» What to work on: Copy only the lines between the one containing "Click the Add section plus icon center page" and the end of the records, both included, leaving out pictures.

*** Opening of Material provided ***

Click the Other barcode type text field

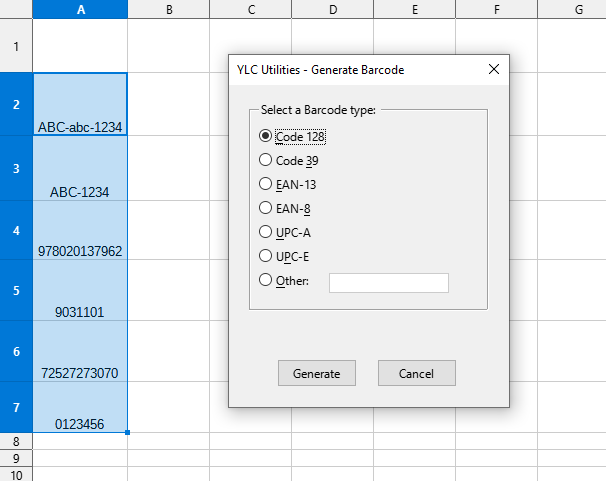tap(388, 283)
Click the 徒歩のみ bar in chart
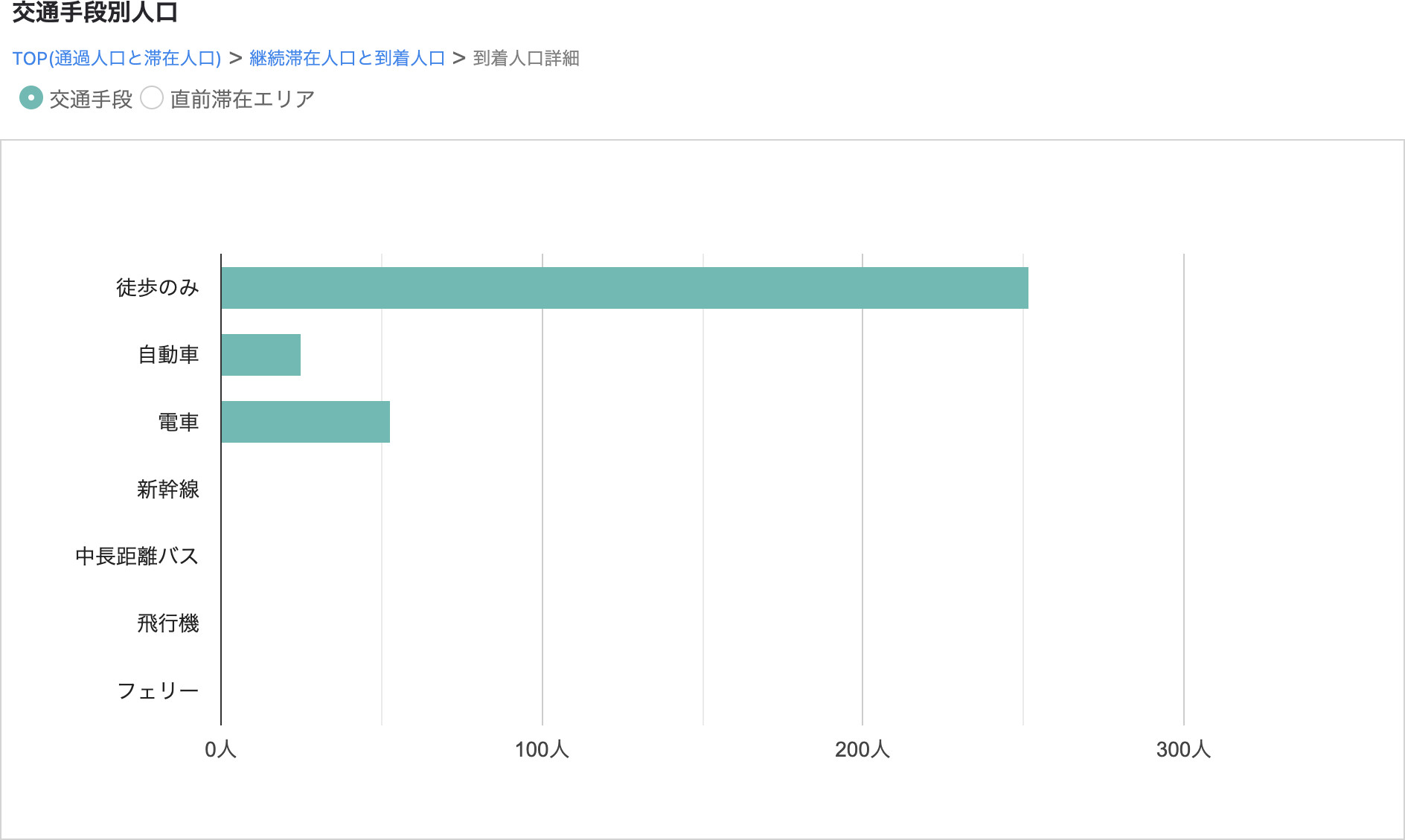1405x840 pixels. (624, 288)
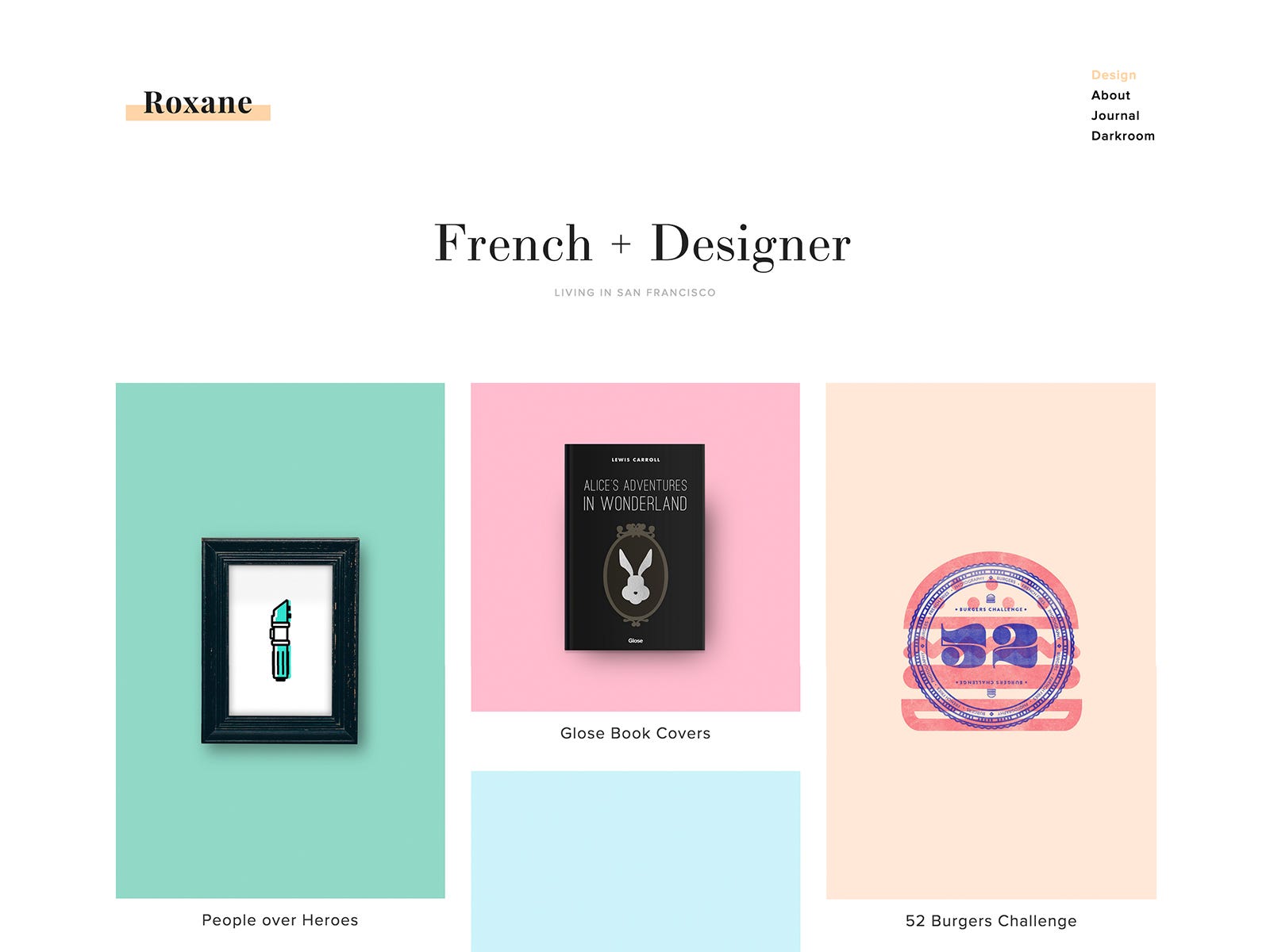Click the Living in San Francisco subtitle
Viewport: 1270px width, 952px height.
pyautogui.click(x=635, y=293)

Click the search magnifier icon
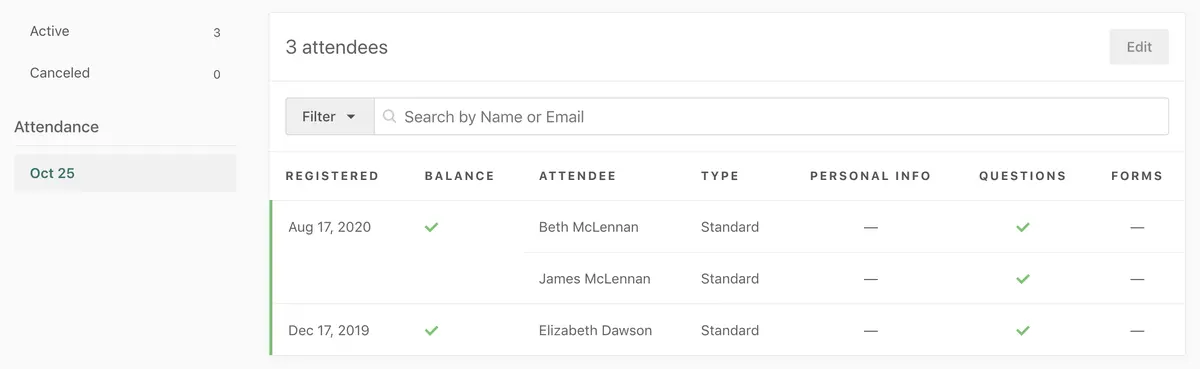pyautogui.click(x=390, y=117)
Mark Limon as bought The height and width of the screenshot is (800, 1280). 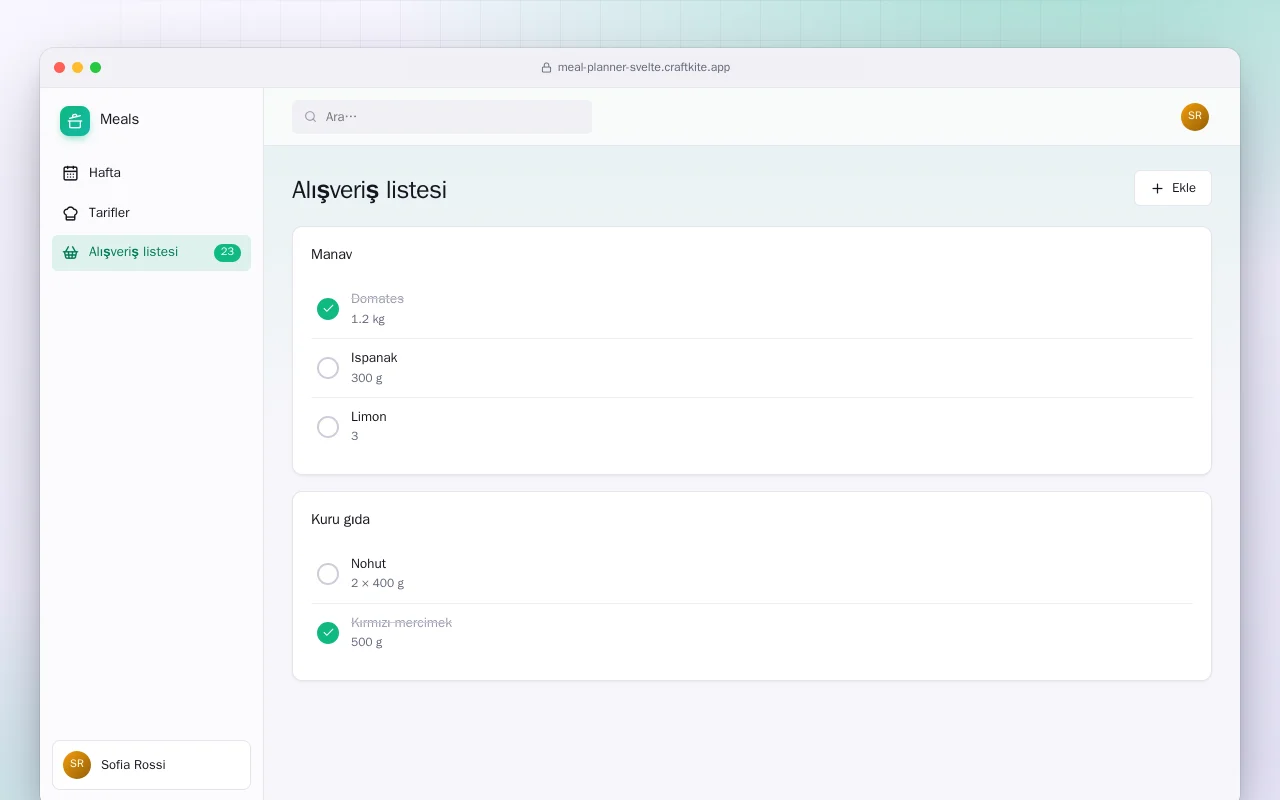tap(328, 427)
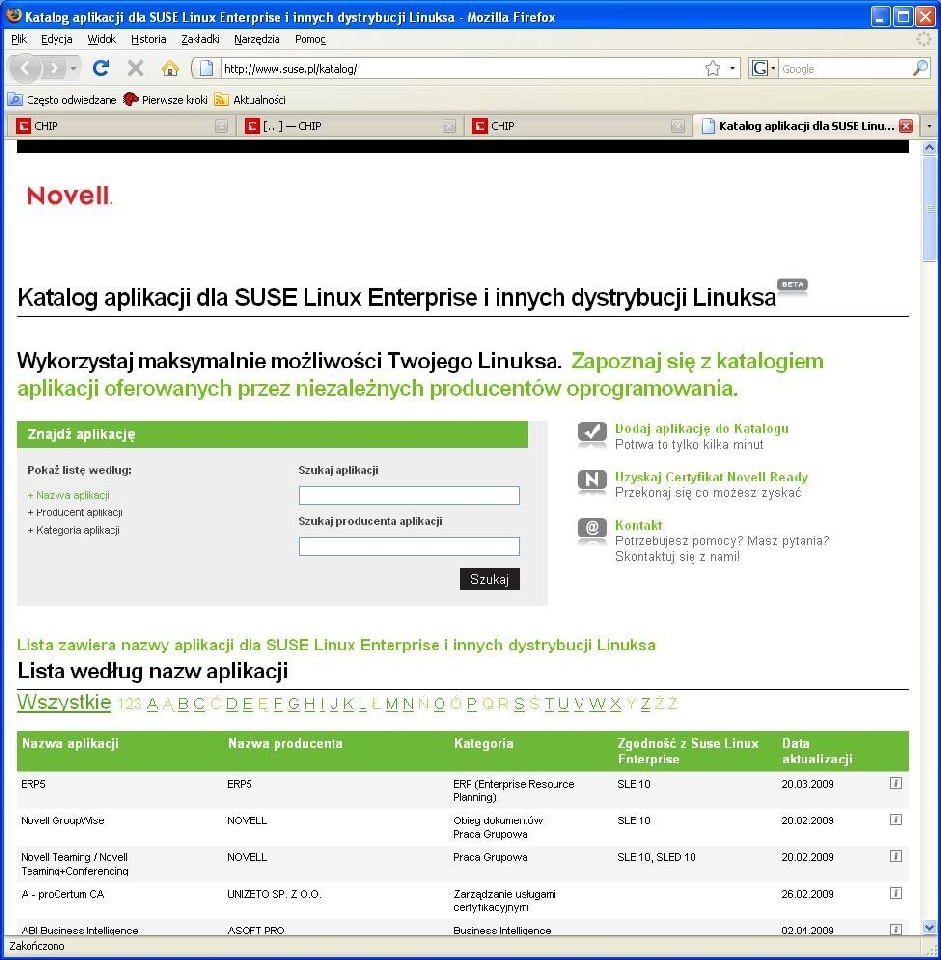Click the info icon for Novell GroupWise
The image size is (941, 960).
tap(895, 819)
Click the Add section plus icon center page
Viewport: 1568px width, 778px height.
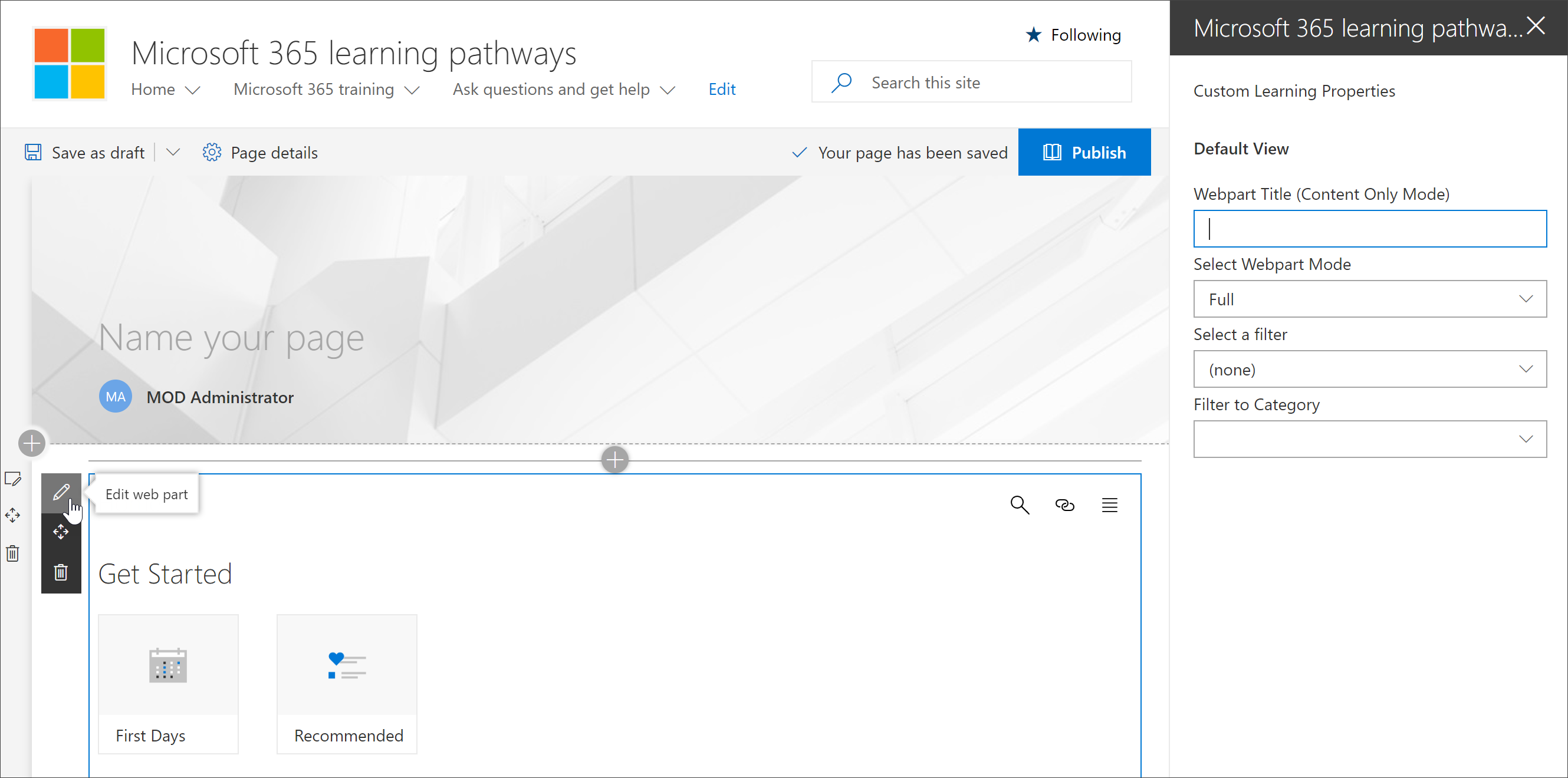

*** Close of Material provided ***

» Result:
Click the Add section plus icon center page
Viewport: 1568px width, 778px height.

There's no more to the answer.